Dorothy Alexander (born Dorothy Sydney Moses; April 22, 1904 – November 17, 1986) was an American ballet dancer, choreographer, teacher, and company director. She was founded what is now called the Atlanta Ballet in 1929.

Early life 
Alexander was born in Atlanta, Georgia, the daughter of Frank Hamilton Moses and Cora Mina Thibadeau. She was one of four children in her family. Her father was a traveling salesman, and served for a time as Atlanta City Clerk. In 1910, she suffered from osteomyelitis, which was treated with a full year of bed rest and a body cast. When she recovered, she began studying dance. Her mother died in 1915 and her father died in 1920.

Career 
Dorothy Moses opened a ballet school in 1921; it is now the Atlanta School of Ballet. In 1925, she graduated from the Atlanta Normal School and began working as an elementary school teacher. In 1927, she began a dance program in the Atlanta Public Schools. She studied in New York City and London.

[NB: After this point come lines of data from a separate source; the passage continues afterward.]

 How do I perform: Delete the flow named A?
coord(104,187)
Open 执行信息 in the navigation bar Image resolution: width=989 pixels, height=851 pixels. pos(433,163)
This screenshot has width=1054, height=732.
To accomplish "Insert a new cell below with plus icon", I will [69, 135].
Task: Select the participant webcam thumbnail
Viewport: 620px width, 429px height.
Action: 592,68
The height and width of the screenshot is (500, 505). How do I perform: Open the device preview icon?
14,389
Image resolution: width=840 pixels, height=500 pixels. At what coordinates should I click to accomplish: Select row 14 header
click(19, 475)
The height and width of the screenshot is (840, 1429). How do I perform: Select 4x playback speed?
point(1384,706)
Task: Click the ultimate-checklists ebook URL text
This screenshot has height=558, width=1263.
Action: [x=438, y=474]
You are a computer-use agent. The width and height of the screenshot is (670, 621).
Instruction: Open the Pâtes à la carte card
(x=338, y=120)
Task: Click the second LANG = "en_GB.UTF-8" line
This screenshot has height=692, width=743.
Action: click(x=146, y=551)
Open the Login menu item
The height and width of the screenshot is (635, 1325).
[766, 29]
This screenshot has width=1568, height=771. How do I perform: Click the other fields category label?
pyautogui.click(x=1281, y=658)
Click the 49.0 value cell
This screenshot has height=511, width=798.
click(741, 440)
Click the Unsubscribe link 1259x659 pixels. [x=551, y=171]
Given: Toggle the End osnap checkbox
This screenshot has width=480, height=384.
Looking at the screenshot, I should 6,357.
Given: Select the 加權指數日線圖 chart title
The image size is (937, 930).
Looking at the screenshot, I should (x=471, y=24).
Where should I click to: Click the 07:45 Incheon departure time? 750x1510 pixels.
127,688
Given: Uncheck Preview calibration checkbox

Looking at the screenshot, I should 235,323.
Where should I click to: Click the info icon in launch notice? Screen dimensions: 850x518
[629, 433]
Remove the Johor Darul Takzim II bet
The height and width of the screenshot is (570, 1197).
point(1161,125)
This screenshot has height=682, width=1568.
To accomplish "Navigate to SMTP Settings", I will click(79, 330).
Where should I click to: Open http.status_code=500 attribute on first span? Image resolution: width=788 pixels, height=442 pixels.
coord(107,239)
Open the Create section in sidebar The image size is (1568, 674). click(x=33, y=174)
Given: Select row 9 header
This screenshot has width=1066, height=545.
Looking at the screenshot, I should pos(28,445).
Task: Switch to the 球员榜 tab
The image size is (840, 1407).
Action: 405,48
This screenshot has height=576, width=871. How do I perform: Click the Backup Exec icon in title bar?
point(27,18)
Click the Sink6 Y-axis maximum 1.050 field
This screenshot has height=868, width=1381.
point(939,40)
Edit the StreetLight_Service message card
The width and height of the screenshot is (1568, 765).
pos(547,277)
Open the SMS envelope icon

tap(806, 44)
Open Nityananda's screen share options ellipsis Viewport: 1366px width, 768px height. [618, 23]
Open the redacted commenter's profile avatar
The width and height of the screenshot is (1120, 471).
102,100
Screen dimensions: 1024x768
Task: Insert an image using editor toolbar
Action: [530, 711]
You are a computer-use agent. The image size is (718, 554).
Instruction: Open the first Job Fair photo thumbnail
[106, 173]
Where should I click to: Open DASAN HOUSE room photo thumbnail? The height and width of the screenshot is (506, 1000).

She danced both in New York and Atlanta, working under choreographer Edwin Strawbridge and dance educator Lucile Marsh, as well as with the touring companies of the Hollywood Ballet and the Solomonoff-Menzelli Ballet. Following a brief marriage to Marion Alexander, she founded the Dorothy Alexander Concert Group in 1929; it was renamed the Atlanta Civic Ballet in 1941, and became the Atlanta Ballet in 1968.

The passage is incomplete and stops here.